**Exercise directions:** Please extract every one of the following lines and reproduce each one word for word without any change.

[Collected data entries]

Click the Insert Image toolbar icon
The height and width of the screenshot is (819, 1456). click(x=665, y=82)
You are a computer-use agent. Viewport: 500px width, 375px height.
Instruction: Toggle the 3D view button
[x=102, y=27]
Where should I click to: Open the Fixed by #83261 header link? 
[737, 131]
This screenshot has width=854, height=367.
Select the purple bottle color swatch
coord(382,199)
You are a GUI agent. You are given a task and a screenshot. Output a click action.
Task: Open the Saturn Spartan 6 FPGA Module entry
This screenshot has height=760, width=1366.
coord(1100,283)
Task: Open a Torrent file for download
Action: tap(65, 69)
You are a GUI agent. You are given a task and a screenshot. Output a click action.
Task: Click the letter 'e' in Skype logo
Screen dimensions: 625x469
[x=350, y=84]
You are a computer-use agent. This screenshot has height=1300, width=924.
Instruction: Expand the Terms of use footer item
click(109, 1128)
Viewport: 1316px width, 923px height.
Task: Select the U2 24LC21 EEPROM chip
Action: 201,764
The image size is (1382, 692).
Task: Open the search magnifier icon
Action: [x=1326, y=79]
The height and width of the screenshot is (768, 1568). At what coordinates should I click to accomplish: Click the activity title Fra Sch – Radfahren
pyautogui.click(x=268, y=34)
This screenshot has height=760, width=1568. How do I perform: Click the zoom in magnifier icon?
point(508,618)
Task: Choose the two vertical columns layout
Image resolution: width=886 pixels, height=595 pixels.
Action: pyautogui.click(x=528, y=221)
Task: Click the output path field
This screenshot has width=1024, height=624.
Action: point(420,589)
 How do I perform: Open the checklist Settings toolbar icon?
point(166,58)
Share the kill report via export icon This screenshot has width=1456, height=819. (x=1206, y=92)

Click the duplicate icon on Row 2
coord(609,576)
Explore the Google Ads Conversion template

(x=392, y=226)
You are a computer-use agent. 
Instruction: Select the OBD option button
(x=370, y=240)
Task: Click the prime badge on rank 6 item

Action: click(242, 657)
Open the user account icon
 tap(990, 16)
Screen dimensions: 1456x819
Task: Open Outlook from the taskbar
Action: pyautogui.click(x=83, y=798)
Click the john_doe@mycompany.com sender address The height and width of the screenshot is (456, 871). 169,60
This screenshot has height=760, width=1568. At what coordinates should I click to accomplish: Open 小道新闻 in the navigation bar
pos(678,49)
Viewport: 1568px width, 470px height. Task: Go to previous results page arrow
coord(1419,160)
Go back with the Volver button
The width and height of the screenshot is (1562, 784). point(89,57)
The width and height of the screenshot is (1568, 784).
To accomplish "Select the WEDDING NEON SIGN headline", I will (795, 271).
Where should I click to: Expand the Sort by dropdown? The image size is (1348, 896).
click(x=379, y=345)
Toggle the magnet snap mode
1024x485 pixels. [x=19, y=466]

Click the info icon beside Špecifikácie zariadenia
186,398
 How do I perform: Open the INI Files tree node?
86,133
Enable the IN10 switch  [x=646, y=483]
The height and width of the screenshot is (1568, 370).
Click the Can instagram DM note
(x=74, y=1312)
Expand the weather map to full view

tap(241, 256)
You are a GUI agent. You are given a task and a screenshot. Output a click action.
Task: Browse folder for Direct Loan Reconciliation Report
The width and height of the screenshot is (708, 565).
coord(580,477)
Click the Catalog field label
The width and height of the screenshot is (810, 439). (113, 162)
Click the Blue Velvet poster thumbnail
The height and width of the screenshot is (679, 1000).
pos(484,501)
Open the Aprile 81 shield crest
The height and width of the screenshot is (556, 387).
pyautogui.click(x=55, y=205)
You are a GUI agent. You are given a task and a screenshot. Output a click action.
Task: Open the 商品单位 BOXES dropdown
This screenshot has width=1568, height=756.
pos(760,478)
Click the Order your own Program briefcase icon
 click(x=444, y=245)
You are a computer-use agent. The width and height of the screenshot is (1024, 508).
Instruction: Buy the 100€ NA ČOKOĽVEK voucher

**Expected output:**
Click the Insert Image toolbar icon
The height and width of the screenshot is (819, 1456). click(x=665, y=82)
You are a computer-use agent. Viewport: 500px width, 375px height.
Instruction: Toggle the 3D view button
[x=102, y=27]
Where should I click to: Open the Fixed by #83261 header link? 
[737, 131]
This screenshot has width=854, height=367.
Select the purple bottle color swatch
coord(382,199)
You are a GUI agent. You are given a task and a screenshot. Output a click action.
Task: Open the Saturn Spartan 6 FPGA Module entry
This screenshot has height=760, width=1366.
coord(1100,283)
Task: Open a Torrent file for download
Action: tap(65, 69)
You are a GUI agent. You are given a task and a screenshot. Output a click action.
Task: Click the letter 'e' in Skype logo
Screen dimensions: 625x469
[x=350, y=84]
You are a computer-use agent. This screenshot has height=1300, width=924.
Instruction: Expand the Terms of use footer item
click(109, 1128)
Viewport: 1316px width, 923px height.
Task: Select the U2 24LC21 EEPROM chip
Action: 201,764
The image size is (1382, 692).
Task: Open the search magnifier icon
Action: [x=1326, y=79]
The height and width of the screenshot is (768, 1568). At what coordinates should I click to accomplish: Click the activity title Fra Sch – Radfahren
pyautogui.click(x=268, y=34)
This screenshot has height=760, width=1568. How do I perform: Click the zoom in magnifier icon?
point(508,618)
Task: Choose the two vertical columns layout
Image resolution: width=886 pixels, height=595 pixels.
Action: pyautogui.click(x=528, y=221)
Task: Click the output path field
This screenshot has width=1024, height=624.
Action: point(420,589)
 How do I perform: Open the checklist Settings toolbar icon?
point(166,58)
Share the kill report via export icon This screenshot has width=1456, height=819. (x=1206, y=92)

Click the duplicate icon on Row 2
coord(609,576)
Explore the Google Ads Conversion template

(x=392, y=226)
You are a computer-use agent. 
Instruction: Select the OBD option button
(x=370, y=240)
Task: Click the prime badge on rank 6 item

Action: click(242, 657)
Open the user account icon
 tap(990, 16)
Screen dimensions: 1456x819
Task: Open Outlook from the taskbar
Action: pyautogui.click(x=83, y=798)
Click the john_doe@mycompany.com sender address The height and width of the screenshot is (456, 871). 169,60
This screenshot has height=760, width=1568. At what coordinates should I click to accomplish: Open 小道新闻 in the navigation bar
pos(678,49)
Viewport: 1568px width, 470px height. Task: Go to previous results page arrow
coord(1419,160)
Go back with the Volver button
The width and height of the screenshot is (1562, 784). point(89,57)
The width and height of the screenshot is (1568, 784).
To accomplish "Select the WEDDING NEON SIGN headline", I will (795, 271).
Where should I click to: Expand the Sort by dropdown? The image size is (1348, 896).
click(x=379, y=345)
Toggle the magnet snap mode
1024x485 pixels. [x=19, y=466]

Click the info icon beside Špecifikácie zariadenia
186,398
 How do I perform: Open the INI Files tree node?
86,133
Enable the IN10 switch  [x=646, y=483]
The height and width of the screenshot is (1568, 370).
Click the Can instagram DM note
(x=74, y=1312)
Expand the weather map to full view

tap(241, 256)
You are a GUI agent. You are given a task and a screenshot. Output a click action.
Task: Browse folder for Direct Loan Reconciliation Report
The width and height of the screenshot is (708, 565).
coord(580,477)
Click the Catalog field label
The width and height of the screenshot is (810, 439). (113, 162)
Click the Blue Velvet poster thumbnail
The height and width of the screenshot is (679, 1000).
pos(484,501)
Open the Aprile 81 shield crest
The height and width of the screenshot is (556, 387).
pyautogui.click(x=55, y=205)
You are a GUI agent. You are given a task and a screenshot. Output a click action.
Task: Open the 商品单位 BOXES dropdown
This screenshot has width=1568, height=756.
pos(760,478)
Click the Order your own Program briefcase icon
 click(x=444, y=245)
You are a computer-use agent. The width and height of the screenshot is (1024, 508).
Instruction: Buy the 100€ NA ČOKOĽVEK voucher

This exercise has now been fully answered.